Segundo a BBC, nos últimos cinco anos, as trilhas desse vulcão registraram seis mortes. Não se sabe qual é a capacitação dos guias que levam turistas por um terreno pedregoso e escorregadio que, pelo que se viu nas fotos, não tem qualquer anteparo ou cabo para ajudar a impedir mais quedas. Mas fica muito claro que, com o resgate só viabilizado, no final, graças à mobilização voluntária de um grupo de montanhistas locais guiados por Agam Rinjani, faltou uma estrutura de atendimento de urgência em uma região conhecida por ventos fortes que dificultam o voo de helicópteros, chuvas inesperadas e trilhas traiçoeiras. As temperaturas, na área, chegam facilmente a -4°C. Pelas fotos tiradas por drone de um turista, é possível observar que Juliana não estava vestida para enfrentar temperaturas tão baixas, algo que deveria ter sido orientado.

Vale a pena observar que a trágica contabilidade de acidentes se inicia justamente no período da pandemia de Covid-19, que levou um número muito maior do que o habitual de curiosos sem experiência a procurar o chamado turismo de aventura em todo o mundo.

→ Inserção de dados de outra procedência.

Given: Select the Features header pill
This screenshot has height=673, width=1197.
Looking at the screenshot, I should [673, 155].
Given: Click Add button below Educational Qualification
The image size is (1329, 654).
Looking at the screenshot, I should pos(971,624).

O isolamento social fez com que a procura por cantos distantes de aglomerações urbanas vivesse um boom, criando toda uma indústria que nem sempre estava preparada para atender às necessidades básicas de segurança. A quantidade de acidentes em várias modalidades do setor não ocorre por acaso.

"Há uma falta de cultura montanhista e de humildade", alerta Davi Ribeiro, que regressou recentemente de uma expedição ao monte Caburaí, extremo norte do país, no estado de Roraima. "Estamos vendo uma deficiência de formação em todas as atividades de esporte outdoor e, no montanhismo especificamente, se difundiu uma ideia muito errada de que subir uma montanha é só pegar a mochila e fazer uma caminhada, o que não é", acrescenta.

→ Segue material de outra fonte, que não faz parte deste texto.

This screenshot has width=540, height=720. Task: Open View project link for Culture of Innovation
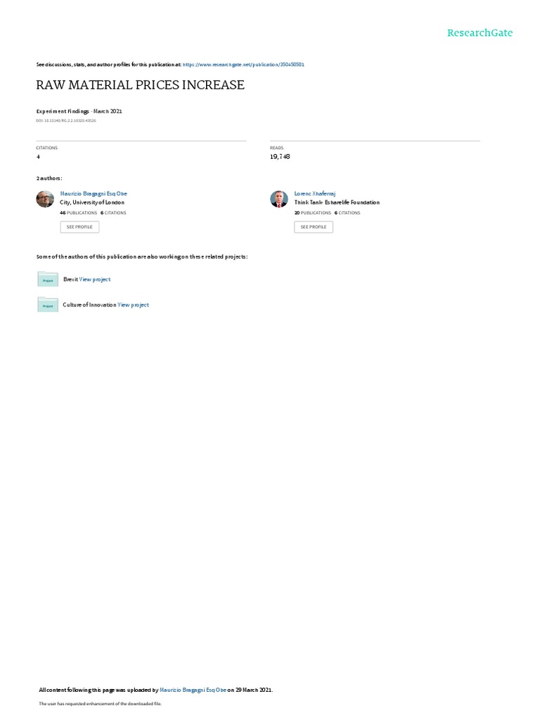pos(133,305)
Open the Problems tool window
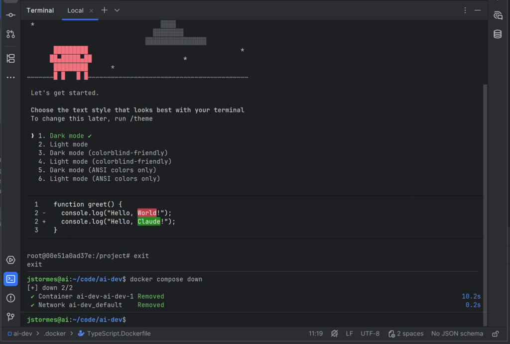This screenshot has width=510, height=344. tap(10, 298)
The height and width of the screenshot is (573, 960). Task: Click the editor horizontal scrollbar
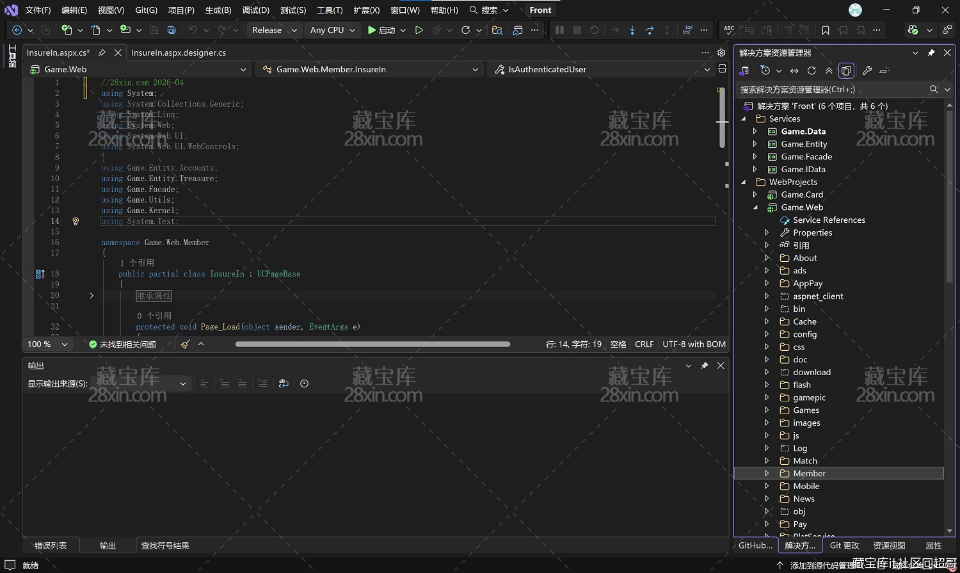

Embora a tentação de criticar a falta de grupos de resgate na região do Rinjani como os que existem em vários pontos críticos do montanhismo brasileiro - como os Anjos da Montanha, do Parque Nacional de Itatiaia, o Grupo de Resgate em Montanha, de Joinville, ou o Cosmo, na serra do Marumbi, no Paraná - seja grande, Ribeiro ressalta que em boa parte do Brasil e do mundo vive-se uma febre de montanhismo amador e irresponsável, onde guias mal ou nada treinados se metem a levar incautos a situações que não raro acabam demandando a mobilização de bombeiros.

Some-se a isso uma corrente de montanhistas que defende a ideia romântica de que correr riscos que seriam desnecessários faz parte da aventura, que não deve ser regulamentada, e que cada um assume seus desafios sem ter que prestar contas a ninguém, e novas tragédias estão anunciadas.